Gee, it was awful funny to watch the two of them. Jib Jab just stared at him while Harry lifted himself up on the edge of the exhibition platform and lighted a cigarette, kind of off-hand and friendly like.

“How’s the savage beast business?” he asked him.

“What makes you thing I’m Chandler?” Jib Jab said.

Harry said, “Oh, I’ve suspected you were Chandler ever since these boys saw your picture in the paper, but of course, I didn’t know you had been mixed up in the big scrap with me. Funny how things come about, huh?”

“Well, I suppose I’ll have to admit it,” Jib Jab said; “I hope you’re not going to shout it out loud.”

“No, I just want your assistance. I think you’re a good sport. Far be it from me to criticise you for being a what-is-it. I’d like to be one myself. Must be kind of nice flopping around the country with a lot of freaks. How much does that skinny fellow weigh, anyhow? He looks like a ramrod. Little fellow’s kind of pesky, isn’t he?”

The two of them just sat there smoking cigarettes. Harry was dangling his legs from the platform and Jib Jab had his feet resting on it and his chair tilted back. It was awful funny to see them. For a couple of minutes neither of them said anything, only Harry kept looking around at the platforms where the freaks usually were.

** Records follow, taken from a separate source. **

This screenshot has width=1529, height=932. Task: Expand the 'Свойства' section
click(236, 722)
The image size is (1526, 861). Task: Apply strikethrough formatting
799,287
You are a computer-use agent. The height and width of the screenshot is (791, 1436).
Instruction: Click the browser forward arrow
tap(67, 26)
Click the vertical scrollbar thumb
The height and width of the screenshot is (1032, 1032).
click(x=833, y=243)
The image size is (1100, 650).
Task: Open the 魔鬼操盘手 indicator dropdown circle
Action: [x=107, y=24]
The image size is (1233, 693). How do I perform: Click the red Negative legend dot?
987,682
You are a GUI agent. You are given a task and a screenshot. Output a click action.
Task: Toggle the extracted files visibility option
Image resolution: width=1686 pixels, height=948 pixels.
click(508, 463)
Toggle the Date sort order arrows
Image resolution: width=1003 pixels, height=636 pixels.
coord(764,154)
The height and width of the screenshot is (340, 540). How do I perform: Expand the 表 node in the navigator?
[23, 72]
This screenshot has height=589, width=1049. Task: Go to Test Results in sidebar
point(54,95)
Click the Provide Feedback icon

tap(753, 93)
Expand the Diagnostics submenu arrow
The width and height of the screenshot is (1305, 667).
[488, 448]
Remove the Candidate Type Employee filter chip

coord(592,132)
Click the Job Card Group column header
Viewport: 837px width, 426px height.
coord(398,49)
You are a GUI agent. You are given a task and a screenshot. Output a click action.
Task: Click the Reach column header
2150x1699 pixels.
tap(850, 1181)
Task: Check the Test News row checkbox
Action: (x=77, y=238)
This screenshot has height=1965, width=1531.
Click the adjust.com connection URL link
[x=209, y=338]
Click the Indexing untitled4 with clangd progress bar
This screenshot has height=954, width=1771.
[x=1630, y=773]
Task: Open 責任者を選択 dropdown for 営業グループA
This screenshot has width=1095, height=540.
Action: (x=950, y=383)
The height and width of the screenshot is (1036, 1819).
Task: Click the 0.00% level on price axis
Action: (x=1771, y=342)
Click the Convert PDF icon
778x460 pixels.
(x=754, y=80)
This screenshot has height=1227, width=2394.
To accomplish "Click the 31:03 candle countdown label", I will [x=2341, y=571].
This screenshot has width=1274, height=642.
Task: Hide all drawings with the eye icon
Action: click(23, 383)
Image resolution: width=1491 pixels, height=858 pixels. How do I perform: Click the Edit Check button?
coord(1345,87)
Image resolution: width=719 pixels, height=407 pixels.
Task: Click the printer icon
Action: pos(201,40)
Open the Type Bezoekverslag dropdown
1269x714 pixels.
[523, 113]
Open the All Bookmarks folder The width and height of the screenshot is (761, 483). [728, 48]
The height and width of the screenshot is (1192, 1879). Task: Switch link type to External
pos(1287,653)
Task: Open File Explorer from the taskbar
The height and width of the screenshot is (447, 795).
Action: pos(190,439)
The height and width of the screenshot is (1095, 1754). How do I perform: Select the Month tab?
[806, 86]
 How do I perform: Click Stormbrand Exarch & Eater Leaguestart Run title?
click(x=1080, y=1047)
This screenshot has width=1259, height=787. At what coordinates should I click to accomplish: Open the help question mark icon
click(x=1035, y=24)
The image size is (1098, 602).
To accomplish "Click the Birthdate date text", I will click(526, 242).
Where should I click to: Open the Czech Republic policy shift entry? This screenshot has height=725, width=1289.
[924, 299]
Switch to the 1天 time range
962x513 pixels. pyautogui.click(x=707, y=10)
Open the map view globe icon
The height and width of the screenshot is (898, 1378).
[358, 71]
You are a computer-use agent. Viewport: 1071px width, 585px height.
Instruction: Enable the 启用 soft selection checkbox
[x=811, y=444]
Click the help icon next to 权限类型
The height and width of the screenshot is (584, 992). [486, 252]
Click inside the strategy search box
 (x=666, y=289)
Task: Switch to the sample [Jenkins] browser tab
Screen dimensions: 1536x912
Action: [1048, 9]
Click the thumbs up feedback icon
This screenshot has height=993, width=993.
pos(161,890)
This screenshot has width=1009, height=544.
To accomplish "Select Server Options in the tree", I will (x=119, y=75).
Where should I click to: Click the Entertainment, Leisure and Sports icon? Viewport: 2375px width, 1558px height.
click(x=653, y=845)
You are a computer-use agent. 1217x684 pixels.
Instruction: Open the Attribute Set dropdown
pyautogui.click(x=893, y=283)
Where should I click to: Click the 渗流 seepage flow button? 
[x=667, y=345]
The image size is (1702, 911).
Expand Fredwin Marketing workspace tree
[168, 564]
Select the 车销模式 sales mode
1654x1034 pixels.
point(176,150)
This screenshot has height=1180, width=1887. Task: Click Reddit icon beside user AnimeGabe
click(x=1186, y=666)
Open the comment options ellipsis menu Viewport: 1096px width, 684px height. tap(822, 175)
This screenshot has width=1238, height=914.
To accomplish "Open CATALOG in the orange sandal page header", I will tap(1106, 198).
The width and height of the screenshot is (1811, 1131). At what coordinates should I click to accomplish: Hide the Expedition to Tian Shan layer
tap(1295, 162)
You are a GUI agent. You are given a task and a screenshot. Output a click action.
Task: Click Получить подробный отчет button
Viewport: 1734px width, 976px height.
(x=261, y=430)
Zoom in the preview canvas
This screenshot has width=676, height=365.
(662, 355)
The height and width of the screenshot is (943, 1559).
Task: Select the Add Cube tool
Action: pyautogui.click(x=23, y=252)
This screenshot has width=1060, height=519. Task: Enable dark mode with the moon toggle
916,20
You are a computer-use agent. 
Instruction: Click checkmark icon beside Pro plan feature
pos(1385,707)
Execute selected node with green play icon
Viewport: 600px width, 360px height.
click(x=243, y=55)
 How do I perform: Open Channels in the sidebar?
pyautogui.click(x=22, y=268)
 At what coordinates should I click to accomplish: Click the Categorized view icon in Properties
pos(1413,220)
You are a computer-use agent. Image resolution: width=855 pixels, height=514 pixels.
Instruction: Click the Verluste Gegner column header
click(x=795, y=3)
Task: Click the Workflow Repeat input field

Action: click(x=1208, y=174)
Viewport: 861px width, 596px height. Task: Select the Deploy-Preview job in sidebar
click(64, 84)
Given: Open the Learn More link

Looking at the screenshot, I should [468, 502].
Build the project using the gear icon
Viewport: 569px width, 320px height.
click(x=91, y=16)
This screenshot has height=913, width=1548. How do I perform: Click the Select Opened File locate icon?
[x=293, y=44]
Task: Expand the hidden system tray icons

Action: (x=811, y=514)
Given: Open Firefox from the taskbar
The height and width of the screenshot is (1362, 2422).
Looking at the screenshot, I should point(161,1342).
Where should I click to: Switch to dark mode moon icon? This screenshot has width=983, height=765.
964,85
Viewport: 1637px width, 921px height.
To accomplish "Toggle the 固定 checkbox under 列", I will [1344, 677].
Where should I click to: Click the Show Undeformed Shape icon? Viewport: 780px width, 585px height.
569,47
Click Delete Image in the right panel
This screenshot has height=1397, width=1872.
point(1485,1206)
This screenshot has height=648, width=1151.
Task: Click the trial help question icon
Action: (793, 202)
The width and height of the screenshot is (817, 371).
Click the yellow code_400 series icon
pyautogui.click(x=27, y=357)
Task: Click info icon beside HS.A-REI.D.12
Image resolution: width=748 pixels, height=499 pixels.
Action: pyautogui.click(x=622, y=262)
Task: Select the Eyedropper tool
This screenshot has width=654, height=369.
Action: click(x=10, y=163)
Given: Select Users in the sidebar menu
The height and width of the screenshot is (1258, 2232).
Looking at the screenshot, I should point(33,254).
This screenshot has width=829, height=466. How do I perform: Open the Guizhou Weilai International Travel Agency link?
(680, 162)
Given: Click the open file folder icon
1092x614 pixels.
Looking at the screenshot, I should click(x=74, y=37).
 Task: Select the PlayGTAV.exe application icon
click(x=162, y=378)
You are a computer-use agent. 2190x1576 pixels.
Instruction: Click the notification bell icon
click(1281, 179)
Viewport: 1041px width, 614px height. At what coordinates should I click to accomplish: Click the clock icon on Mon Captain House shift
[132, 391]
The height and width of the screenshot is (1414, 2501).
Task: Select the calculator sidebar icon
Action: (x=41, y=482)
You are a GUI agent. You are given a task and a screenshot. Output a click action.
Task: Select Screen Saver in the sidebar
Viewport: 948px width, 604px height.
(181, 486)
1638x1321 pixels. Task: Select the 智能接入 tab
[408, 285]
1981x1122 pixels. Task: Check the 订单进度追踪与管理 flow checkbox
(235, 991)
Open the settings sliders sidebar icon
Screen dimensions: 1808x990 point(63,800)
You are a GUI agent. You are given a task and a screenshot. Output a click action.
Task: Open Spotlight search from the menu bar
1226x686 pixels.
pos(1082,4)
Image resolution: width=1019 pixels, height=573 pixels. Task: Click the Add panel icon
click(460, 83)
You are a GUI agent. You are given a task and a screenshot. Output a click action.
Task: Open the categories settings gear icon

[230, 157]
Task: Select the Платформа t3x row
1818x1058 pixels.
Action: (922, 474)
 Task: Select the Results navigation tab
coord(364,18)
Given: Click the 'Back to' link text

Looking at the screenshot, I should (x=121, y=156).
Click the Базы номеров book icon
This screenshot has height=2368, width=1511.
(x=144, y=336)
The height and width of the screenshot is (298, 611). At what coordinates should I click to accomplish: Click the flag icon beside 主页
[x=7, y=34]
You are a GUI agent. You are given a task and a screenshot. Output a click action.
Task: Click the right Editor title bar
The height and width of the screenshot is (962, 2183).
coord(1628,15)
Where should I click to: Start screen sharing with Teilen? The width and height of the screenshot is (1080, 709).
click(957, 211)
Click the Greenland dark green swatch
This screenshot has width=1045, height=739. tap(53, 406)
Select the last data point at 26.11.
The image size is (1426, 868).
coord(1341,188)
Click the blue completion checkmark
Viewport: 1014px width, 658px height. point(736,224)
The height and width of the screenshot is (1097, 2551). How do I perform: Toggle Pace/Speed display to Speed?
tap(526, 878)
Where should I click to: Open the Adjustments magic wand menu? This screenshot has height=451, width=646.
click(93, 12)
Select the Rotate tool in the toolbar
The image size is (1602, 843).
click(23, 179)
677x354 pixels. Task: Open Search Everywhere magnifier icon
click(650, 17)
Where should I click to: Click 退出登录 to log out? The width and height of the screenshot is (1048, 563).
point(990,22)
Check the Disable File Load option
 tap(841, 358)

Pretty soon he just blurted out, “How’d you happen to hit this job, Chandler?”

Jib Jab said, “Oh, I don’t know; it’s a long story. It’s a pretty good job when you want to lie low.”

“Lie low, huh? Why, what’s the matter?” Harry asked.

Cracky, I never saw Jib Jab so serious before. He said, “Oh, I was just one of the heroes that didn’t get a job, that’s all. I’m a happy-go-lucky.”

“Same here,” Harry said, and he just kept looking at him, awful sharp and searching, kind of.

“I came back from France broke.”

“Same here,” Harry said.

“And I just thought I’d try to pull together a bit before I hit the trail for home,” Jib Jab went on. “I had a little over two hundred dollars to bring home to my old dad, but they relieved me of it in a sailors’ dance hall over in Brest.”

“Live up near Plattsburg, eh?”

“Yop, and I started home as soon as I was mustered out, but didn’t make it. Just couldn’t face the old folks—busted. I tried to get a job in Albany, in Poughkeepsie; nothing doing. Worked for a couple of days for a farmer over here in Elm Center, then hit the circus. Circus is a great place when you’re down and out. Ever work in a circus?”

“I kinder think I’d like to,” Harry said; “I’ve done most everything else.”

“So here I am among the missing till I can save as much as I promised to bring home. I sent the old gent a letter saying I had two hundred bucks. I don’t know who’s got that two hundred, but I know one thing; I’m not going up to Greendale till I have that much. I’m not human till then.”

“Old gent write you a letter?” Harry asked, kind of careless.

“Yop, and warned me. Didn’t do much good.” For about a minute Harry just sat there smoking and Jib Jab did the same thing. Neither one of them spoke. Harry was whistling Over There. Then he reached down into his pocket and threw a roll of bills into Jib Jab’s lap.

“Here’s your two hundred, Jib,” he said; “and here’s part of the letter. Let’s have a squint at that ring, will you?”

Gee whiz, I guess you could have knocked Jib Jab down with a feather.